If you've ever translated a website you probably know that it is at the very least a daunting process. I've been through this several times and have a few pieces of information which should prove helpful related to keyword analysis and translation. Getting this part right in advance can save you a lot of headaches down the line and can improve the overall quality of your translations.

Keyword Analysis

Don't trust your translation company to translate your primary keywords. Many keywords which may be specific to your industry may still be used as the English word vs. what ever translated version your translation company provides. There's nothing more frustrating than finding out you translated primary keywords only to see your foreign customers use the English version once you've launched your site.

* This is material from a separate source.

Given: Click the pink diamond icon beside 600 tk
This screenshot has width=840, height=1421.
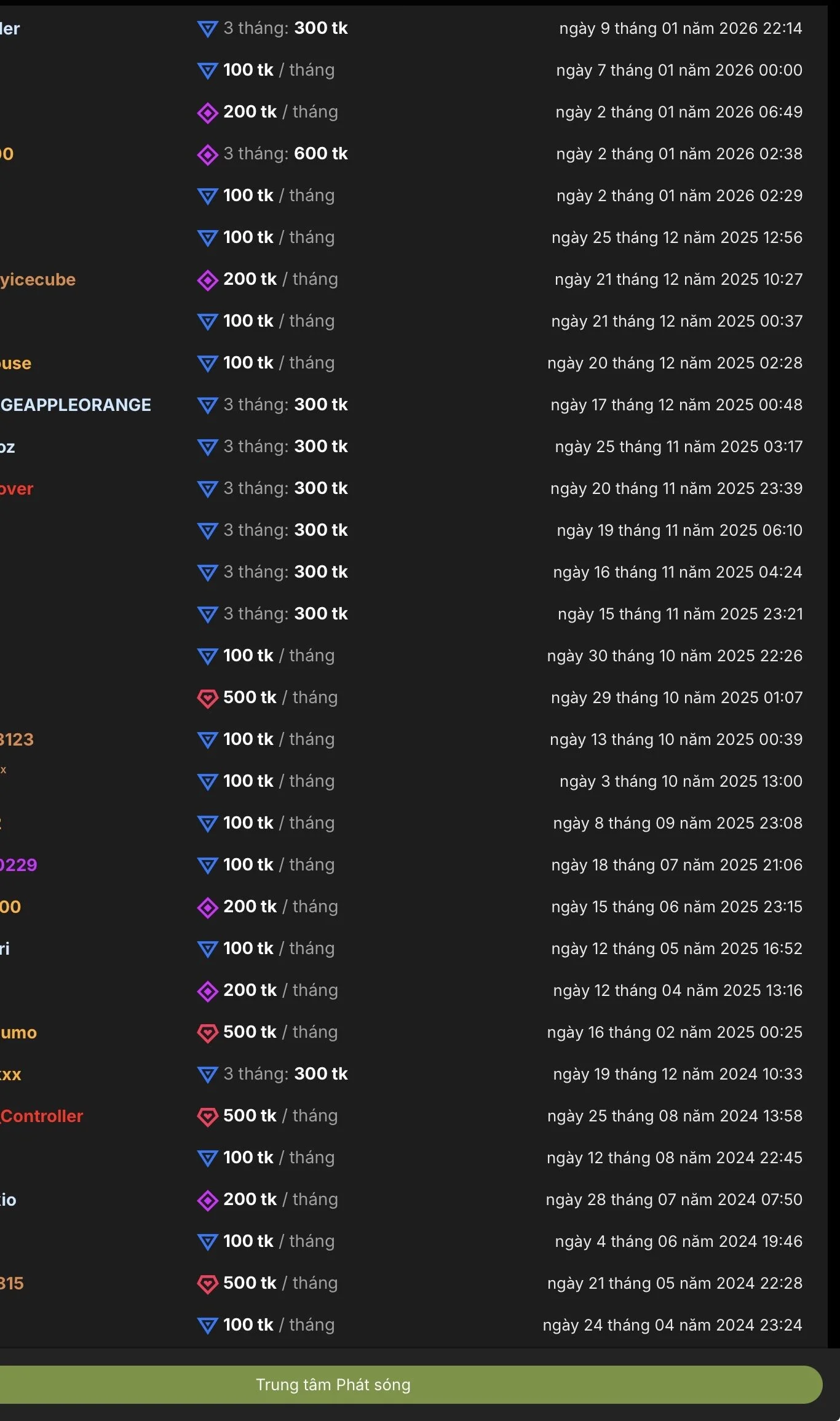Looking at the screenshot, I should (208, 154).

1. Make a list of primary keywords or difficult to translate keywords (industry specific terms) and translate just those terms into your target languages.

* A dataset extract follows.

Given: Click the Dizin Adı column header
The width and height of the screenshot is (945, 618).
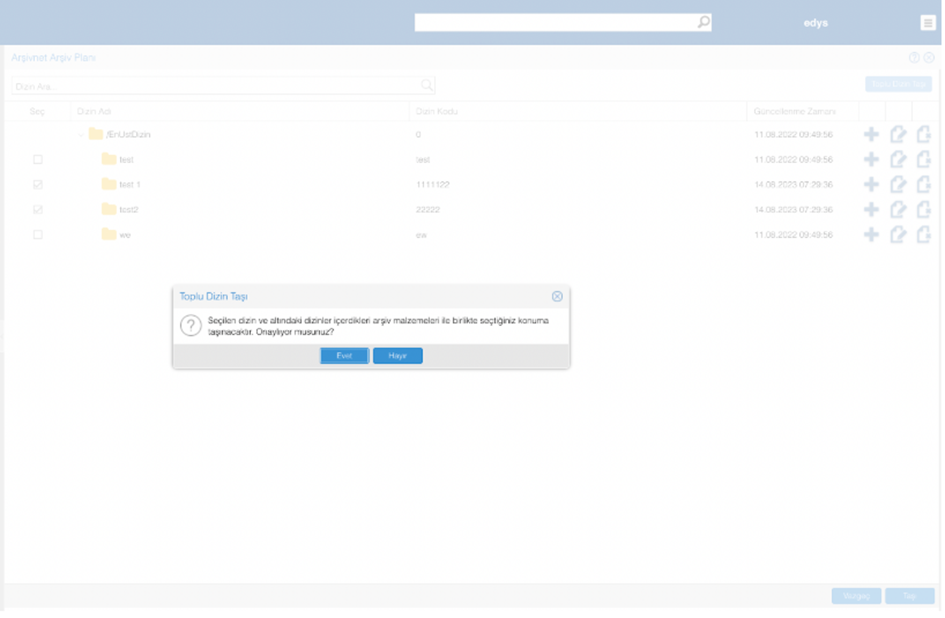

2. Perform searches on the English and translated terms in the appropriate language specific search engine (nl.google.com, de.google.com, etc.). Make sure you limit the search for pages in the target languages.
3. Use a machine translation tool to translate these pages into English. Review the site and see how the site uses the word in context and make note of whether they use the English or translated version of the word. Also see if the site is relevant to your business and if they're using the words in the same context.

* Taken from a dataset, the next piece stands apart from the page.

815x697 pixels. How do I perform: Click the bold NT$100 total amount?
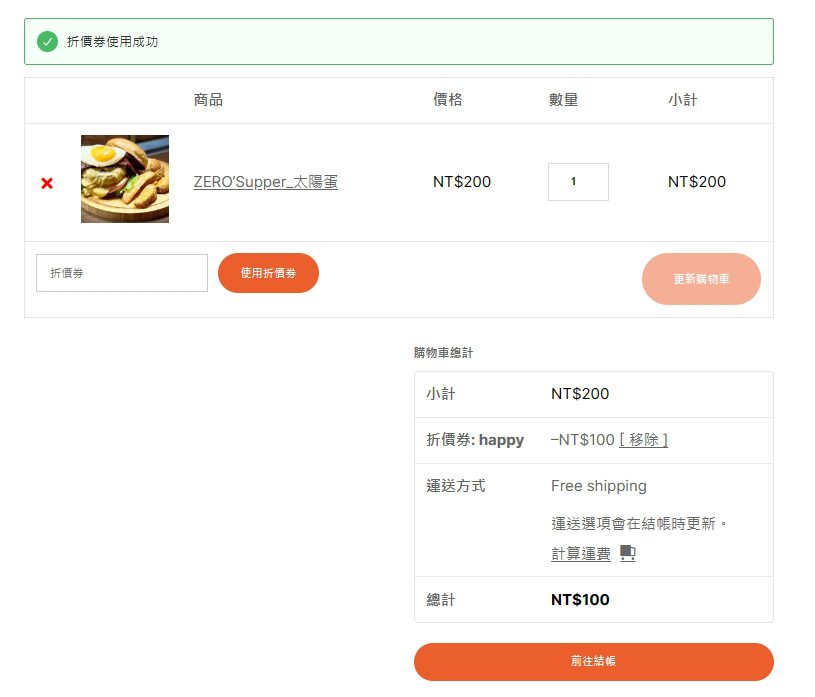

4. Poll your customers, send an email announcement, create a blog post, or create a translation wiki. A little debate and feedback can go a long way in helping you decide what the best version of a term is.
5. Buy PPC on both the English term and the suggested translations in a new campaign. Limit that campaign to just your target language. Start counting impressions on your ad. Don't worry too much about translating your ad or website at this point (especially in western languages). English ads and websites on foreign language search engines are quite common. This is by far the most accurate way to measure the use of words in a specific language.
6. Make sure to keep an eye out for "anglicized" translations. Sometimes neither the literal translation nor the English version is used. In these cases your customers may be adding language specific extensions to English words to make them easier to understand when reading. Ask your translation company to check for anglicized versions of your keywords.
7. Provide a glossary to your translation company for hard to translate words so they're aware of the exact meaning of specific words. Make sure to include any specific research you've already done.

If you follow these steps you can get a good idea in advance as to whether the literal translation, English version, or anglicized version of a keyword is used. This will prove very valuable to your PPC and SEO campaigns, and will greatly improve the quality of your translations overall.